Specificity is what gives a film real power. Details, when paid well enough attention to, are what make an experience immersive. Attended to lazily, though, and you will be reminded that you are simply watching something on a two-dimensional screen.
Lady Bird, the directorial debut of Greta Gerwig, shines because of its specificity. On its face, it is a straightforward and conventional coming-of-age tale, the kind we get every year many times over. Its authenticity is what makes it unusual and noteworthy.
Saoirse Ronan is the eponymous character. Lady Bird is a nickname, and one never fully explained. "It was a name given to me ... BY me," she proclaims with the kind of deadpan confidence anyone who's been a deeply insecure teenager ought to recognize. Much of the film's humor comes from this particular place - from Lady Bird's feeling that, on the cusp of adulthood, she ought to be certain about a lot of things that, in practice, she hasn't even remotely figured out. (Welcome to adulthood, Lady Bird.)

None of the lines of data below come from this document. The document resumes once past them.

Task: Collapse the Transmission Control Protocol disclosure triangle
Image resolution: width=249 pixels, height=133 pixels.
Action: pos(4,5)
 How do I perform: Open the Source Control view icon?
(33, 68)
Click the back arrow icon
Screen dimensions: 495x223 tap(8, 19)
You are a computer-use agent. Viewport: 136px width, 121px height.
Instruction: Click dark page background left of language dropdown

This is not new territory, but Gerwig doesn't try to draw her power from plumbing new depths. Instead, she finds it in an unusual setting - Sacramento, California - in a loving depiction of an all-girls Catholic high school, and, most of all, in the people in her life who are at once archetypal and still textured.
Lady Bird's relationship with her mother is the best, but far from only, example of this. Ronan and her on-screen mother, Laurie Metcalf, clash frequently, as you might expect of a teenager and parent. Yet it never becomes trite because the pair have the chemistry to believably lapse from shouting match to sharing a good cry and back, and because Gerwig, who also wrote the film, gave them the room to do so.
Lady Bird is filled with moments like this - with a cast of characters that all seem to be given real depth despite a brisk 93-minute runtime. Ronan is a fierce, defiant presence, but so, in their own way, are all of her counterparts, from her dad (Tracy Letts) to her best friend (the wonderful newcomer Beanie Feldstein) to her love interests (Lucas Hedges and then Timothee Chalamet).
Gerwig is a native of Sacramento, where she attended an all-girls Catholic high school. So, yes, this is a highly personal story, and no doubt that is where so much of the authenticity is derived.
But it would have been so much easier for her to tell a less honest version of this story. She could have put so much more of the focus on Lady Bird's self-discovery, turning her mother and best friend and love interests in to caricatures in the process. She could have made her proxy one of those too-cool-for-a-small-town types - a Joy Division fan or something, instead of an unabashed Dave Matthews Band girl. (I still have a soft spot for "Crash Into Me"; no one Lady Bird's age in 2002, when the film was set, was that discerning - I would know.) And that would have made the details of this film a little bit disingenuous and a whole lot less memorable.
So, that's why you're going to hear a lot about this film over the next few months. Time will tell if Gerwig can craft a less personal story in as compelling a fashion.
What's clear after her first directorial effort, though, is that she has great instincts. Without them, she wouldn't have been able to announce herself so remarkably.